§ What to do
In the lines running from the one containing "The width and" through the end of the lines, replace every "screenshot" with "screen capture" and reproduce only that part, otherwise unchanged. Leave out the pictures.

Records shown below:

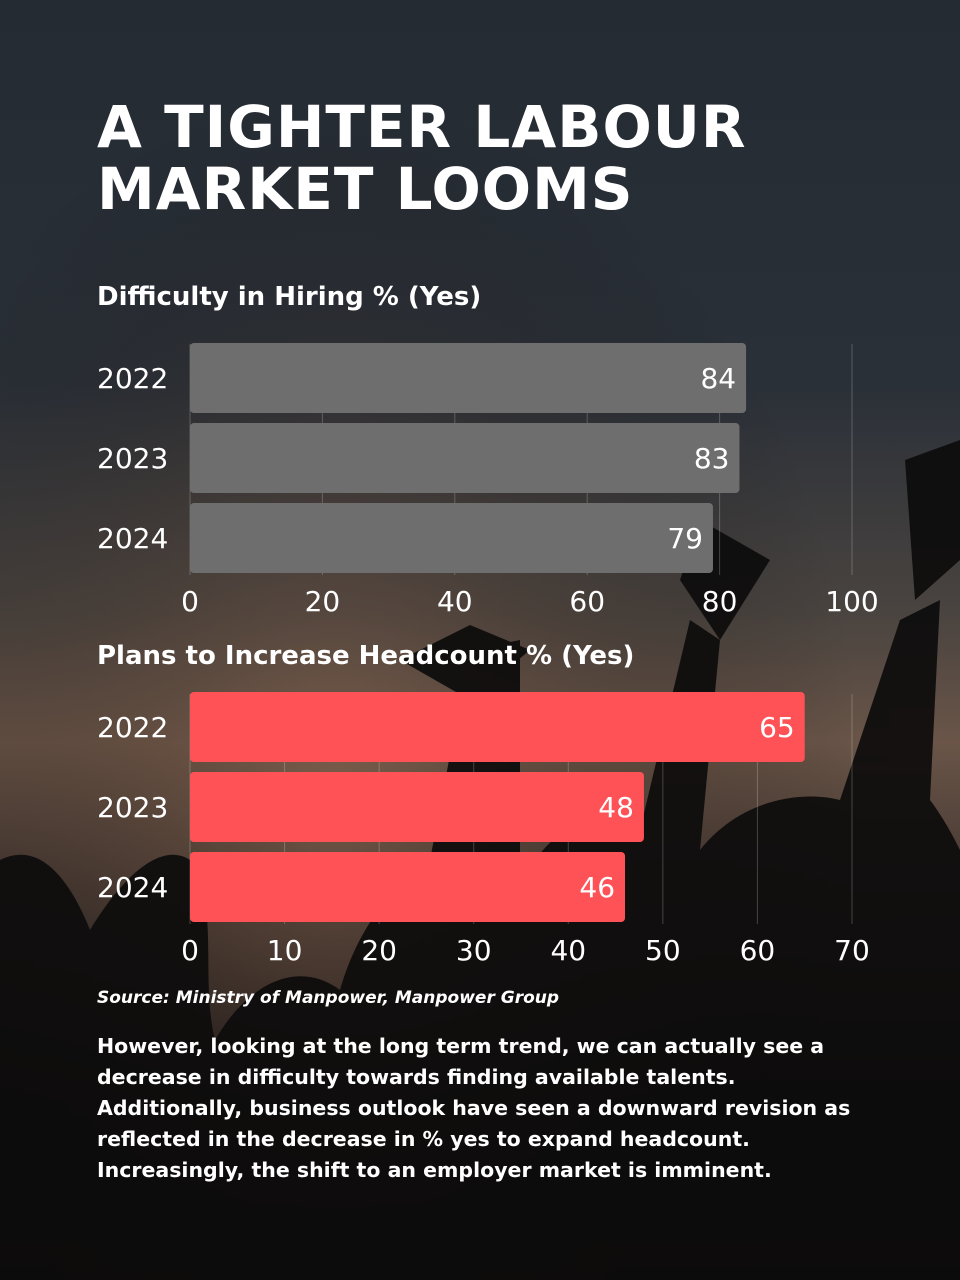 The height and width of the screenshot is (1280, 960). What do you see at coordinates (616, 808) in the screenshot?
I see `value-label: 48` at bounding box center [616, 808].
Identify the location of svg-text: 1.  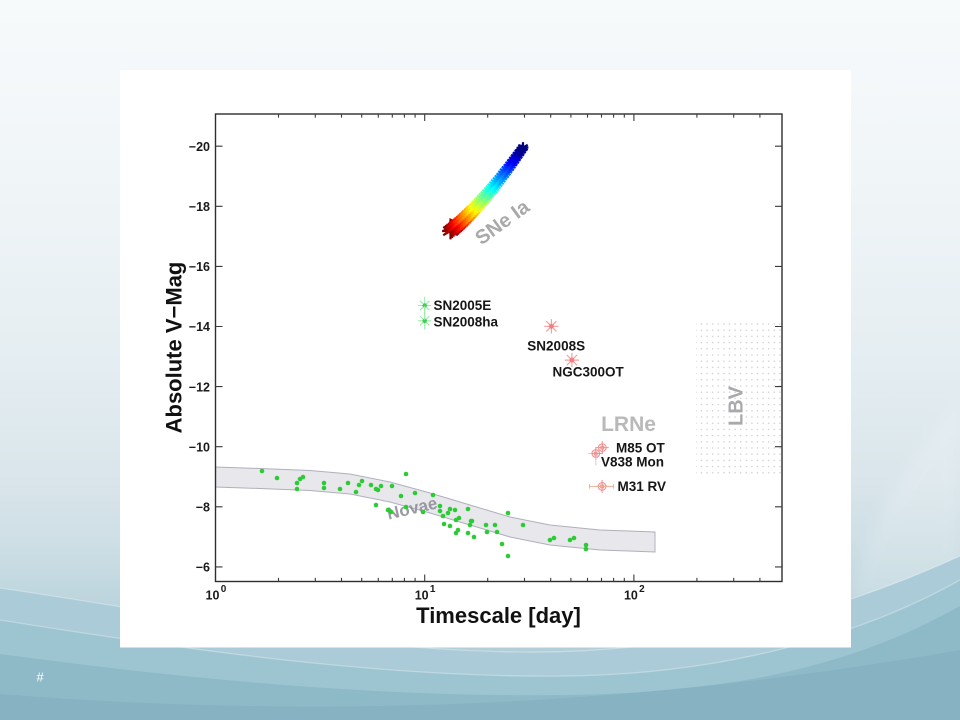
(433, 590).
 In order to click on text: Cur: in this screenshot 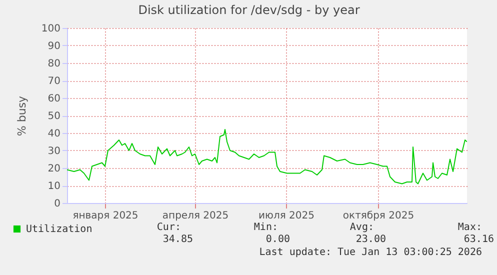, I will do `click(168, 228)`.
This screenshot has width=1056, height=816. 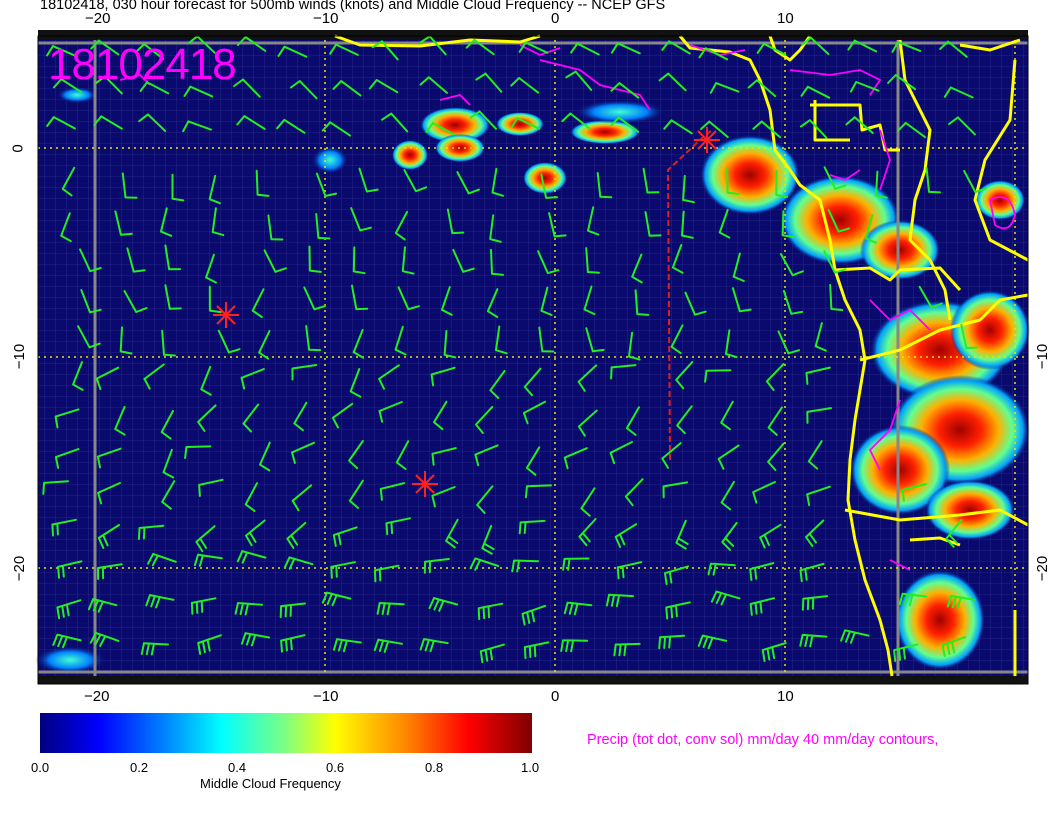 What do you see at coordinates (530, 768) in the screenshot?
I see `colorbar-tick: 1.0` at bounding box center [530, 768].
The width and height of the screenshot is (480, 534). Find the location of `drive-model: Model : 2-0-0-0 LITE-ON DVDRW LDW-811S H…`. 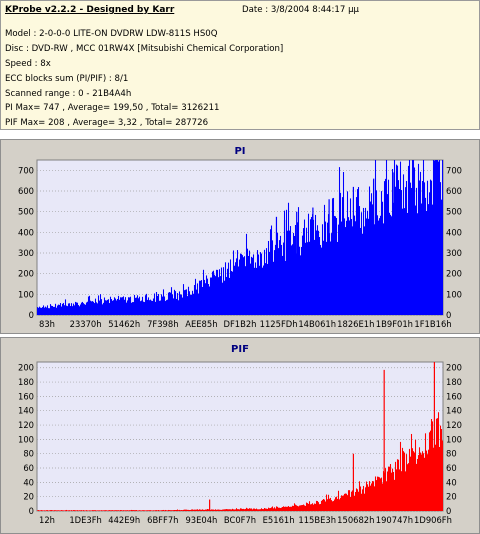

drive-model: Model : 2-0-0-0 LITE-ON DVDRW LDW-811S H… is located at coordinates (112, 34).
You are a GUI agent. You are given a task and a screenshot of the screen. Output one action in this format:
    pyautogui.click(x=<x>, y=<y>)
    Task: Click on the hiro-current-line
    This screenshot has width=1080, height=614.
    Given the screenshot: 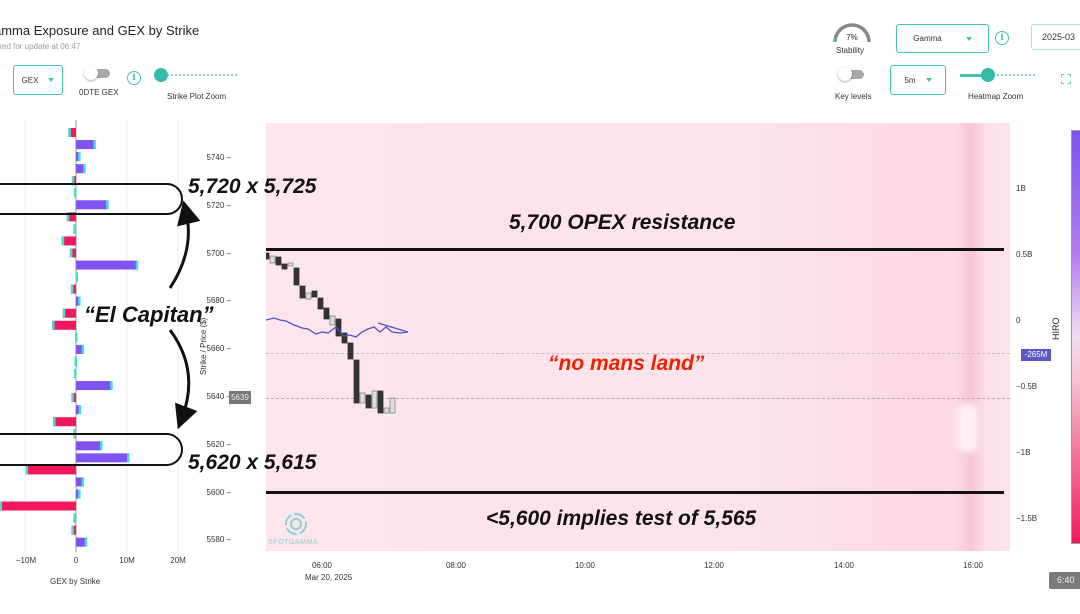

End of Records shown.

§ Response
The width and height of the screen capture is (480, 534). Find the location of `drive-model: Model : 2-0-0-0 LITE-ON DVDRW LDW-811S H…`. 

drive-model: Model : 2-0-0-0 LITE-ON DVDRW LDW-811S H… is located at coordinates (112, 34).
You are a GUI agent. You are given a task and a screen capture of the screen. Output one action in this format:
    pyautogui.click(x=<x>, y=<y>)
    Task: Click on the hiro-current-line
    This screen capture has width=1080, height=614.
    Given the screen capture: 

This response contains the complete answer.